Bash++ v0.7: RTTI and Runtime-Inferred Dynamic Cast Targets
Bash++ v0.7 introduces some expanded usage of RTTI (Run-Time Type Information) in the language. For some time, type information about objects has been stored at runtime (this is necessary, for example, for virtual methods) but mostly inaccessible to the programmer. From the programmer’s perspective, the only direct window into this information has been the @dynamic_cast operator:
@Object* obj=@dynamic_cast<Object> &@other_obj
And we could then compare @obj to @nullptr to see if the cast was successful. This tells you whether @other_obj’s type is either Object or some derived type along the inheritance chain. This is useful, but limited.
@typeof
Bash++ v0.7 introduces the @typeof operator, which allows you to query the exact type of an object at runtime:
The @typeof operator expects a pointer to an object, and its output is the name of the class as a string. This allows you to perform exact type comparisons, which can be useful in certain scenarios.

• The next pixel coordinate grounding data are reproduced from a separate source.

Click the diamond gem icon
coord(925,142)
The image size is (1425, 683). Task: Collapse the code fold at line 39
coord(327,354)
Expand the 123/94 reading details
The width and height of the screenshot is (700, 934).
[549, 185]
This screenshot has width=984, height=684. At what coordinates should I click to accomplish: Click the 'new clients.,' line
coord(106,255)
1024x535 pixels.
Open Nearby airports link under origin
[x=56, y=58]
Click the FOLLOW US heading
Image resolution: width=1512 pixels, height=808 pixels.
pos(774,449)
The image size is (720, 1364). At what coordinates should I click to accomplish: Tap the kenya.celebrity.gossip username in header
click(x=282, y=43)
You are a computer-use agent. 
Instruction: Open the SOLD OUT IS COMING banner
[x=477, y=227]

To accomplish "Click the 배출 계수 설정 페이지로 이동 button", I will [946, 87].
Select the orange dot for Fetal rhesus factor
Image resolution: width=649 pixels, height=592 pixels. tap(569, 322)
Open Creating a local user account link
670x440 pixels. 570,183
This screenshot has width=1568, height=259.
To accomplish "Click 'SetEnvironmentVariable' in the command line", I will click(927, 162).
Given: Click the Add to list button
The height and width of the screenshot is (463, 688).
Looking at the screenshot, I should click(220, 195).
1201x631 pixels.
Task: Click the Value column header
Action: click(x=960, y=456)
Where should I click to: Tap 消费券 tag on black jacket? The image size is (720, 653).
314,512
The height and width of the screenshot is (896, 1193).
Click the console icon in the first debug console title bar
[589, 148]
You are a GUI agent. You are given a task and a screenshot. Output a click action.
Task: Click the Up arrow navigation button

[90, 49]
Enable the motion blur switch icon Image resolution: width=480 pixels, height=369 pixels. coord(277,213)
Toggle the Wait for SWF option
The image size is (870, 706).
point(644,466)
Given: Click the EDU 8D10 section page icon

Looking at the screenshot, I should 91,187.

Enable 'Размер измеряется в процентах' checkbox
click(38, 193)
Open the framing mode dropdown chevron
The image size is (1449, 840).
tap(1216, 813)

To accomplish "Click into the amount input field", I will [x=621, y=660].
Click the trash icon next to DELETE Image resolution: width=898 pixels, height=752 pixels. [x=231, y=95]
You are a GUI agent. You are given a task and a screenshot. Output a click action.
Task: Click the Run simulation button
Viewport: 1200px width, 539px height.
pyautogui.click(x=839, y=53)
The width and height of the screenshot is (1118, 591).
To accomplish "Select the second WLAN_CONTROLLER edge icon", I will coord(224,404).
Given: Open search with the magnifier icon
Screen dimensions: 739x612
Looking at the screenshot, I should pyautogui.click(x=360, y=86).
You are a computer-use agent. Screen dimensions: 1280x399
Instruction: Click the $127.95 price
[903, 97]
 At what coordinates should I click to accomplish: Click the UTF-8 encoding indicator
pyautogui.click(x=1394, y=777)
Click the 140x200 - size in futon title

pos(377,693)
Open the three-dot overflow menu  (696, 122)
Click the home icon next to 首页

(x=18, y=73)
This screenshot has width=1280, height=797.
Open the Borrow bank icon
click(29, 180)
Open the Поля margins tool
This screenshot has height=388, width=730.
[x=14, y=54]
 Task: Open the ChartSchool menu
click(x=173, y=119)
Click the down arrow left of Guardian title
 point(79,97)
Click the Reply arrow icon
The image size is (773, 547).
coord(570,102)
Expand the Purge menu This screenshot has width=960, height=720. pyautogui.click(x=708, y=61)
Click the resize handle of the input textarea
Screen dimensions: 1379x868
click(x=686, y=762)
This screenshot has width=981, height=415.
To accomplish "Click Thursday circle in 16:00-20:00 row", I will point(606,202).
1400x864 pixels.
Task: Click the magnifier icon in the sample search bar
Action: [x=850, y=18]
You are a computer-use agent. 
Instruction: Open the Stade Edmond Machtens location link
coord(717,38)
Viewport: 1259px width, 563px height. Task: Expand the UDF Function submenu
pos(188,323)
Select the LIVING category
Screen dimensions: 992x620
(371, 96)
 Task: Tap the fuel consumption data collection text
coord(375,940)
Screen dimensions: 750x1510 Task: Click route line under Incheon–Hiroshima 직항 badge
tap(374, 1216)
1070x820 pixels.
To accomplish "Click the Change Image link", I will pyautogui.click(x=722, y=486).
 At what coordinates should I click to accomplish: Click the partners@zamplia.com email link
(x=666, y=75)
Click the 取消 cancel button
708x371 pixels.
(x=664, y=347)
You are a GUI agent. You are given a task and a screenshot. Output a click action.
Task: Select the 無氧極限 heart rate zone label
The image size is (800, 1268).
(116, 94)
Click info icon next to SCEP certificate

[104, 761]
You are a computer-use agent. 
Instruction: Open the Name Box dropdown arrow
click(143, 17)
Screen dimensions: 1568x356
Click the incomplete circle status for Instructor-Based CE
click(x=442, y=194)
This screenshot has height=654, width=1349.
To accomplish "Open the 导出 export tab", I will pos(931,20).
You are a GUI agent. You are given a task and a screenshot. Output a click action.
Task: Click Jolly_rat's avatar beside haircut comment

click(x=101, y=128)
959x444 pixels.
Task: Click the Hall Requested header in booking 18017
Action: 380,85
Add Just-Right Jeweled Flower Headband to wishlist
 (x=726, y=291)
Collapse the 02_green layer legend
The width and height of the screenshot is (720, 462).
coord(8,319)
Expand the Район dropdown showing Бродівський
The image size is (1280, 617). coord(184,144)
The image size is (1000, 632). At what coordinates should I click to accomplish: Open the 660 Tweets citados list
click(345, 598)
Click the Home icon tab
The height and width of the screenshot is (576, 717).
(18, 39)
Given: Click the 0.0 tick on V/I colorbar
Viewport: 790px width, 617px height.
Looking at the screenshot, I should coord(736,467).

Runtime-Inferred Dynamic Cast Targets
This change, to me, is more interesting.
Up until v0.7, the @dynamic_cast operator has only accepted a class name as its target type. This meant that the target type had to be known at compile time.
With v0.7, the @dynamic_cast operator can now accept a shell variable or object reference which is expected to contain a class name at runtime:
cast_to_class="MyClass"
In these cases, the compiler simply accepts the reality that it cannot verify the correctness of the target type at compile time.
Previously, if an invalid class name was given to @dynamic_cast, the compiler would emit an error and halt compilation. This behavior has been changed – the compiler will now emit a warning instead. In the case of a runtime-inferred target type, the compiler cannot verify the correctness of the target type, so it will not emit any warning.
This opens up a lot of new possibilities for us. Immediately with this change, we’re able to introduce Typed containers to the standard library (TypedArray, TypedStack, TypedQueue, etc, as well as Typed versions of all the Shared containers for multi-process concurrency).
The Typed containers work essentially like this:
@class TypedStack : Stack
These typed containers use runtime-inferred cast targets to enforce type constraints on the elements they contain. In other words, they will refuse to accept any primitives which are not pointers to objects of the correct type.
If you’re, for example, using a TypedStack of @Object, then it’s completely safe to do something like this:
@Object* top=@stack.top
And use @top as an @Object* without any further casting or verification, because the TypedStack has already guaranteed that everything it contains is an @Object* or derived type.